Be aware of attribution error or blame. Avoid the two stinky twins of BO and BS—blaming others or blaming self. If you find yourself blaming anyone, pause. Focus on the problem and not the individual. Be tough on the problem and gentle on the people, including yourself.
Be aware that you have bias. Recognition may allow you to take an opposite view to determine what indeedmay be “reasonable” given the facts. This is one of the key areas of overcoming your bias.
Consider multiple perspectives. What is the best scenario, the worst scenario, and the most likely scenario from your understanding of the facts? Given these three scenarios, what do you see as potential probabilities for each of these scenarios? This may allow you to look at your own analysis from a different perspective.
Reflect on previous work. Why did you choose what you did? How did that work out? What have you learned from that experience that may influence this analysis? Be careful not to be caught in the same trap next time. Be careful not to assume from what you learned last time that it will be the same this time. Be conscious of your bias.

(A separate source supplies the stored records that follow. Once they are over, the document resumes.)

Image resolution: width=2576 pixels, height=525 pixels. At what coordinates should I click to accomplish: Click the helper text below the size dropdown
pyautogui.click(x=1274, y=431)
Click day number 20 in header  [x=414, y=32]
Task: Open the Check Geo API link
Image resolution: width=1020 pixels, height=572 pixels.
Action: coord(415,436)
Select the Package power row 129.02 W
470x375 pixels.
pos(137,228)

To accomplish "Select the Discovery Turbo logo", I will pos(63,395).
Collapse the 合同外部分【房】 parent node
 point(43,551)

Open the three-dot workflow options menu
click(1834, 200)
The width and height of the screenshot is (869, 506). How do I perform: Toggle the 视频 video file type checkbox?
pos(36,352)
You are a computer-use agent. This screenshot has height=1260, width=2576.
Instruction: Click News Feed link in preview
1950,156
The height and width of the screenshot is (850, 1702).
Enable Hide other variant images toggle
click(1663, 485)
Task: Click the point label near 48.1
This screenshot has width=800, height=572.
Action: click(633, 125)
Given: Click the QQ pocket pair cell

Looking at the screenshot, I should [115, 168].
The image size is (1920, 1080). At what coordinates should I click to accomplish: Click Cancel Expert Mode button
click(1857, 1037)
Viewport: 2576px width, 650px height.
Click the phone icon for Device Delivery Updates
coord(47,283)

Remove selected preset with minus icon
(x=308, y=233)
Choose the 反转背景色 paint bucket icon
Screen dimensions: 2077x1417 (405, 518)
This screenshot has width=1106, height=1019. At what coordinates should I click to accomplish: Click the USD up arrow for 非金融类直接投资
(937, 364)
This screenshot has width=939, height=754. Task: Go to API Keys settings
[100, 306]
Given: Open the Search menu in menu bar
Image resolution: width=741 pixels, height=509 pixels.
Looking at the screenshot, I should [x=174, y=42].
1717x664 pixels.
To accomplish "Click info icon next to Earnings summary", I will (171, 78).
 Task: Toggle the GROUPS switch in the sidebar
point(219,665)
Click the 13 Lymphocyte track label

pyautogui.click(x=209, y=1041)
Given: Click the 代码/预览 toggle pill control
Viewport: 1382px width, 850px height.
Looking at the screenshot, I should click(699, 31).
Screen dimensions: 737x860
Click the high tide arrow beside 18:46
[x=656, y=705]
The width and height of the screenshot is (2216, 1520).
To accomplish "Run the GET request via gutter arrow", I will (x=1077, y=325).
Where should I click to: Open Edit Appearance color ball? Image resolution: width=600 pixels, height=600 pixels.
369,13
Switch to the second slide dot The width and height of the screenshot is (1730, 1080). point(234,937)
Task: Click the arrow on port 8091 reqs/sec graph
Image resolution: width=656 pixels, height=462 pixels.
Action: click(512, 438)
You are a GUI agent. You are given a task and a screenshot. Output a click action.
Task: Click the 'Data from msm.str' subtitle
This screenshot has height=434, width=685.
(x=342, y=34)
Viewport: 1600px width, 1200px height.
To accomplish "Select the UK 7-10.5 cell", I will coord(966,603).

Always be conscious of Standard II.A. regarding integrity and objectivity. Realize that you, just like everyone else, has bias. Recognize your bias and take actions to ensure the reasonableness of your assumptions, the selection of your approaches, and your application of judgment to the facts. Bias will still be there, but by consciously reflecting on your own biases you can minimize the impact. This will enhance your objectivity and present you as a better expert to a third party or the trier of fact.